TEXT PROVIDED:

- Opening Delimiter -

Data warehouses are used by organizations to liberate their information assets –information that is otherwise trapped across a myriad of disparate operational systems. Organizations use data warehousing architectures to better understand their customers, improve marketing campaigns, enhance customer service, mitigate risk, and so on.
Controversy is the operative word when it comes to selecting data warehousing architecture. At times, it almost sounds like a religious debate as professionals argue about how to build, manage, and use data warehouses and data marts.
So, with all due respect, here is my version of truth. Needless to say, having designed a few multi-terabyte, multi-billion row data warehouses in my day, I’m passionate about this.
This is a warehouse (this picture is worth a 1,000 words). More specifically, a Wal-Mart warehouse located in the middle of nowhere on Interstate 15 between Las Vegas and Salt Lake City.

- Closing Delimiter -

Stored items
- Opening Delimiter -

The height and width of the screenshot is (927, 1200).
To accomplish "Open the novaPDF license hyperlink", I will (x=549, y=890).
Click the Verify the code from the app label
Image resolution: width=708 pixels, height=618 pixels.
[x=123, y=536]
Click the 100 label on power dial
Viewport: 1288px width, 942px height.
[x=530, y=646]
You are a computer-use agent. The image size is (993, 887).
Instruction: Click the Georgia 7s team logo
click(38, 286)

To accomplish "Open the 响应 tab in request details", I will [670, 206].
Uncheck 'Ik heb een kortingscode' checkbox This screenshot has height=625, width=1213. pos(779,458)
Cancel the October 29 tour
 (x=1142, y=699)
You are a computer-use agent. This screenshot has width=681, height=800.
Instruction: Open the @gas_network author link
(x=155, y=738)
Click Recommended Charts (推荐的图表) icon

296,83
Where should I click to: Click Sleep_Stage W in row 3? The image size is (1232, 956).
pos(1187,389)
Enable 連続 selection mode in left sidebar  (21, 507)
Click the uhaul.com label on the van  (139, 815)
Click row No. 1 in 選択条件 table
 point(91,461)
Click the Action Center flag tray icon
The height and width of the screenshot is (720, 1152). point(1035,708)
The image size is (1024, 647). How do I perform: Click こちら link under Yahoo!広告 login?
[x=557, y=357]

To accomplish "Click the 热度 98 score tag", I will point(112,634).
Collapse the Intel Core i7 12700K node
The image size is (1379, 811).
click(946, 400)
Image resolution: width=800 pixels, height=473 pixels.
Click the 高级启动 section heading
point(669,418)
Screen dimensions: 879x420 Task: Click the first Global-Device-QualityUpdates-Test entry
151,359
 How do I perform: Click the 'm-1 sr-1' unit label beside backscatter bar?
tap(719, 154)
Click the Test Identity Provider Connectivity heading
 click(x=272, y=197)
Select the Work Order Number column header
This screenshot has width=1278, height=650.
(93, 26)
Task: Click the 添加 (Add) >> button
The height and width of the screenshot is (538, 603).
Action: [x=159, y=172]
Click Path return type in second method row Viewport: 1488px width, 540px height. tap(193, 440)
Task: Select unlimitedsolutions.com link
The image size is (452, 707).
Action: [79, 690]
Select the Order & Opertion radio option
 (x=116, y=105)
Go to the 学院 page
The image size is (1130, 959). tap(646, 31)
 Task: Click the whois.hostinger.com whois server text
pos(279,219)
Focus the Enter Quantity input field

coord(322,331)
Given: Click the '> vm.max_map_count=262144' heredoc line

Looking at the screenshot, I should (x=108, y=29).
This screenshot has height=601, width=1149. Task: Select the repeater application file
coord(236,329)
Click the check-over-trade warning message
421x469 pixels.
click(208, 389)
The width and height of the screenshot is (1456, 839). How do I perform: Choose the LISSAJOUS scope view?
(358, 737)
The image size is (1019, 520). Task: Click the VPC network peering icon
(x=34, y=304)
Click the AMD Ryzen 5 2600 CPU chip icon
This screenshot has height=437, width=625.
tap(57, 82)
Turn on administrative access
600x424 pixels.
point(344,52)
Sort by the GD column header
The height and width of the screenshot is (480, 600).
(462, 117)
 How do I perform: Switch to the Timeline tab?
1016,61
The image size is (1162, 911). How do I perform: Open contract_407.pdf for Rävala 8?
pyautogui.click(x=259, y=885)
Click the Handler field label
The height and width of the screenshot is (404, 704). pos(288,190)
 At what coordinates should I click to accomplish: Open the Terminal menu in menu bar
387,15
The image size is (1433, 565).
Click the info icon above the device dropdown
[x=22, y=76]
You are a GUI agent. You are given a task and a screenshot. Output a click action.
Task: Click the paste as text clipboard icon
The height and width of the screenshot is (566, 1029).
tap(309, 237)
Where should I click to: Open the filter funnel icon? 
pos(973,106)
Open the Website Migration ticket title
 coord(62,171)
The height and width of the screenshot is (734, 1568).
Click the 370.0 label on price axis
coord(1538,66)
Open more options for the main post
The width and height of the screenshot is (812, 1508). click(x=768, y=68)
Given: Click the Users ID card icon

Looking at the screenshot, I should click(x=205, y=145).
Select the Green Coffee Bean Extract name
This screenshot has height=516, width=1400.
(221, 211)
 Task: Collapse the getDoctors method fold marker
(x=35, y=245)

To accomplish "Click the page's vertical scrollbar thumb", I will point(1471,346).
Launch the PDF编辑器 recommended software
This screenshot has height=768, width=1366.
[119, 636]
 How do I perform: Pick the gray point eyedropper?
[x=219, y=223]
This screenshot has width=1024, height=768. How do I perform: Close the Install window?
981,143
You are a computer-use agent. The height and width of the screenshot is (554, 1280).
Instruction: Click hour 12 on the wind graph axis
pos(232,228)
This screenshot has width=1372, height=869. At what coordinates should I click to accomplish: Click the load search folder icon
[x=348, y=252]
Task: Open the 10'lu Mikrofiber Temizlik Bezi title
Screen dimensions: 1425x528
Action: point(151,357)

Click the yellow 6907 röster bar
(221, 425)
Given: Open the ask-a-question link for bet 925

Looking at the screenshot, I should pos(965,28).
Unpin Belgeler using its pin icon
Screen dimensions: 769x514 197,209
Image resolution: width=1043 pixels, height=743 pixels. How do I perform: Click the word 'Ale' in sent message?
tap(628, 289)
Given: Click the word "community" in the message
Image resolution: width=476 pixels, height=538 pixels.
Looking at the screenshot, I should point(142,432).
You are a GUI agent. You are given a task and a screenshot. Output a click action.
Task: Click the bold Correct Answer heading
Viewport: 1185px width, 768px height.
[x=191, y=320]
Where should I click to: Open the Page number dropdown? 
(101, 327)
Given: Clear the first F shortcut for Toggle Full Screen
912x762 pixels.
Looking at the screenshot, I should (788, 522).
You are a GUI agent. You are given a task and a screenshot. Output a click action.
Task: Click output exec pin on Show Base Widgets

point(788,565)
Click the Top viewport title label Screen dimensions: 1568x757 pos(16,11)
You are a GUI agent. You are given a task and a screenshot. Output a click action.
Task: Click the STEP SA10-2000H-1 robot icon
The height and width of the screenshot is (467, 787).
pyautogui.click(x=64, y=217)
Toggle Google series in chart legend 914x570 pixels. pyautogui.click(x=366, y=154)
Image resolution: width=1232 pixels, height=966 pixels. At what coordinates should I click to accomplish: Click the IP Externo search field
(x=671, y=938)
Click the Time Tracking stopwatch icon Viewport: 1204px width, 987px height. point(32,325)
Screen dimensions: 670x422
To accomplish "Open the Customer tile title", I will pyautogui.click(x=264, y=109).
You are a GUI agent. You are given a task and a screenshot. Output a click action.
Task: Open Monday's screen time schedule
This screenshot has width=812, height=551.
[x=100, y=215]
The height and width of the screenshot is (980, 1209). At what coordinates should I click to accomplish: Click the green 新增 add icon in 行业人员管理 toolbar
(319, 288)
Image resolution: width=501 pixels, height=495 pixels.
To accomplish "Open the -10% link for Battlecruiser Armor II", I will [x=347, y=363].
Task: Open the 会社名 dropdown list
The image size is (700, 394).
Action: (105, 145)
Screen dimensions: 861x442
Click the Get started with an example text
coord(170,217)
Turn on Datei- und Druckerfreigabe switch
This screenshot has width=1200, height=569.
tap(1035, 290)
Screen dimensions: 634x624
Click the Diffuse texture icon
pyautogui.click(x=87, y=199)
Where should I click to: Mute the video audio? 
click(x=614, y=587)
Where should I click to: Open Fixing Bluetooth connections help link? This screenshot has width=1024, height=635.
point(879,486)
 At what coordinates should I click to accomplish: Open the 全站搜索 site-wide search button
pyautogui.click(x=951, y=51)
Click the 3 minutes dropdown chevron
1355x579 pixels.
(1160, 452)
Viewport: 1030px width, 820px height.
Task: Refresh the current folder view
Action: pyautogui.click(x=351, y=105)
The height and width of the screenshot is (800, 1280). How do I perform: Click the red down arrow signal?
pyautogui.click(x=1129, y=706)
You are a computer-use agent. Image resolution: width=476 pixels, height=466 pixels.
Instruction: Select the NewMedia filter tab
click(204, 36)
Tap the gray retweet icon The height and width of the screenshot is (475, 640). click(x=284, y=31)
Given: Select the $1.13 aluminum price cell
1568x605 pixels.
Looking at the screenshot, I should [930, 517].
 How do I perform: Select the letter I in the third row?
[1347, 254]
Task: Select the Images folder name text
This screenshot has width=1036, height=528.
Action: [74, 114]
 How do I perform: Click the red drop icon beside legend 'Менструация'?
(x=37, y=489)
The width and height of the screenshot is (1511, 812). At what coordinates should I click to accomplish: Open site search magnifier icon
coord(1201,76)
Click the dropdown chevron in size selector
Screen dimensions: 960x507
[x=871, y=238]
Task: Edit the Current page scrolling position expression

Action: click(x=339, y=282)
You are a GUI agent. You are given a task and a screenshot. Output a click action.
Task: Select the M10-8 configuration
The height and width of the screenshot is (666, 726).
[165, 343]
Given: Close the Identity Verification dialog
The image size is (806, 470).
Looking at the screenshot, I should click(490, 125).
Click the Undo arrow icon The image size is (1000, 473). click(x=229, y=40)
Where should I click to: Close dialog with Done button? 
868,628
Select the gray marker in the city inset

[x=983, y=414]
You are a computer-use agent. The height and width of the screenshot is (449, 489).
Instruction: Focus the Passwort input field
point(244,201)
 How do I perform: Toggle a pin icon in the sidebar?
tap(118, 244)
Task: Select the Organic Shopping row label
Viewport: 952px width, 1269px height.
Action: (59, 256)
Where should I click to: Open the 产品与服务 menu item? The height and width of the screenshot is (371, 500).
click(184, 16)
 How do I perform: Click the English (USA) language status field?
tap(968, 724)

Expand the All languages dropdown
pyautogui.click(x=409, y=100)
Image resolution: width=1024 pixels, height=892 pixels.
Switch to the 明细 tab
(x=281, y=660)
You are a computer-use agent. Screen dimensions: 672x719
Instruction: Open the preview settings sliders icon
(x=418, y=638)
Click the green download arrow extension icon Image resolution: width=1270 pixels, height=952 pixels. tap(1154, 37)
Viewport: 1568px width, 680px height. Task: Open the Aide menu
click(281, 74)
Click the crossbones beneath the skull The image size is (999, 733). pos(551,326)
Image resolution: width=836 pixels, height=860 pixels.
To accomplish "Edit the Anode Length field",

- Closing Delimiter -

EXERCISES:
- a) Rewrite the paragraph of the data warehousing text that begins "Data warehouses are used by organizations" as a short bulleted list, keeping its main facts.
- b) Pick up the data warehousing text right after its last sentence and continue it.

WRITTEN ANSWERS:
- a)
- Organizations use data warehouses to free information that would otherwise stay trapped in many separate operational systems.
- Data warehousing architectures help them:
  - better understand customers
  - improve marketing campaigns
  - enhance customer service
  - mitigate risk

- b)
Warehouses are about strategic distribution. They are engineered to support three primary functions: (1) a receiving function; (2) a staging function; and, (3) a distribution function. Ideally, warehouses are strategically located, i.e., physically constructed in areas where expansion is economical, convenient and located in proximity to efficient distribution channels (think highways or railways). Warehouses are designed to support everchanging inventory requirements (e.g., from pet rocks to tandem bicycles). Their inventory is organized towards maximizing efficiency at scale (e.g., pallets and forklifts). And they are appropriately secured (e.g., protected by a fenced perimeter and a guardhouse which controls the arrival and departure of product).
Marts (picture this), on the other hand, are located and engineered to serve users. They are conveniently located and readily accessible (e.g., on site parking). Content is highly predictable – consumers know which marts have what product. Inventory is organized in a manner best suited to the products offered and customer expectations. This is why Starbucks, Kroger and Payless shoe stores all have unique and highly specific inventory models (picture this). Product is often presented in a manner designed specifically to drive consumption, and frequently optimized towards guiding consumers towards product with higher margins. Marts are secured according to the value of the content – that is why pharmacies are secured differently than 7-11’s.
Structure governs function. Production facilities, warehouses, and marts have different purposes. Therefore, each will structure inventory appropriately.
Question: When is a data warehouse not a warehouse?
Answer: When consumers are found running around the warehouse looking for size 10 shoes.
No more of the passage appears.